Two short bar magnets $\text{A}$ and $\text{B}$ are identical and these are arranged as shown in figure. Their length is negligible as compared to the separation between them. A magnetic needle is placed between the magnets at point $\text{P}$ which gets deflected through an angle $\theta$ under the influence of the magnets. The ratio of $x_1$ and $x_2$ will be

• A. $(2\tan \theta {)}^{1/3}$
• B. $(2\cot \theta {)}^{1/3}$
• C. $(2\tan \theta {)}^{-1/3}$
• D. $(2\sec \theta {)}^{1/3}$

Answer 1

The correct option is B $(2\cot \theta {)}^{1/3}$


At point $\text{P}$, field due to magnets $\text{A}$ and $\text{B}$ will be mutually perpendicular at the equilibrium condition.
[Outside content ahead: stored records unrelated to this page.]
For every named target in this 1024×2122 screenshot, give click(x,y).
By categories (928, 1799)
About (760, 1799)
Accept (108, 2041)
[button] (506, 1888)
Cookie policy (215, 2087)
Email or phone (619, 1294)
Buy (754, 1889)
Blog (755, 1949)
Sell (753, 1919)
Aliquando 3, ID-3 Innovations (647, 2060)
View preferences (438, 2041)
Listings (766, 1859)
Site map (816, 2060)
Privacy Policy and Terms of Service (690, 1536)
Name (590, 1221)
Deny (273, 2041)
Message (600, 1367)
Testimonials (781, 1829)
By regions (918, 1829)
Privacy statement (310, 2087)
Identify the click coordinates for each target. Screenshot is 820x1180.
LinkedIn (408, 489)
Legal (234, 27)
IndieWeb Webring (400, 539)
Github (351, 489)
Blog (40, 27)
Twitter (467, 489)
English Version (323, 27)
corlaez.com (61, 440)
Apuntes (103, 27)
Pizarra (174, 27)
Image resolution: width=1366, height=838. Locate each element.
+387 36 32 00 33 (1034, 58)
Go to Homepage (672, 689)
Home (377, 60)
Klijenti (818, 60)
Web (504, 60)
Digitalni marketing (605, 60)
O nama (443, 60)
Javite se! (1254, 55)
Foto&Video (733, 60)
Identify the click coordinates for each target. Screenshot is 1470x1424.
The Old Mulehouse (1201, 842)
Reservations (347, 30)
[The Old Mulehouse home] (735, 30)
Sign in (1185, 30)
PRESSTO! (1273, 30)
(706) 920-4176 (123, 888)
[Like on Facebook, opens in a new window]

$\therefore \tan \theta =\frac{B_A}{B_B}$

$B_A=B_B\tan \theta ......\left(1\right)$

And we know that, magnetic field due to bar magnet at axial and equatorial point for $x>>l$ is given by

$B_A=\frac{{\mu }_0}{4\pi }\left(\frac{2M}{x_1^3}\right)$

[Point $\text{P}$ is an axial point for magnet $\text{A}$]

$B_B=\frac{{\mu }_0}{4\pi }\left(\frac{M}{x_2^3}\right)$

[Point $\text{P}$ is an equatorial point for magnet $\text{B}$]

putting the values of $B_A\&B_A$ in equations $\left(1\right)$, we get

$\frac{{\mu }_0}{4\pi }\frac{2M}{x_1^3}=\frac{{\mu }_0}{4\pi }\frac{M}{x_2^3}\left(\tan \theta \right)$

$\frac{2}{\tan \theta }={\left(\frac{x_1}{x_2}\right)}^3$

$\therefore \frac{x_1}{x_2}=(2\cot \theta {)}^{\frac{1}{3}}$

Hence, option $\left(B\right)$ is correct.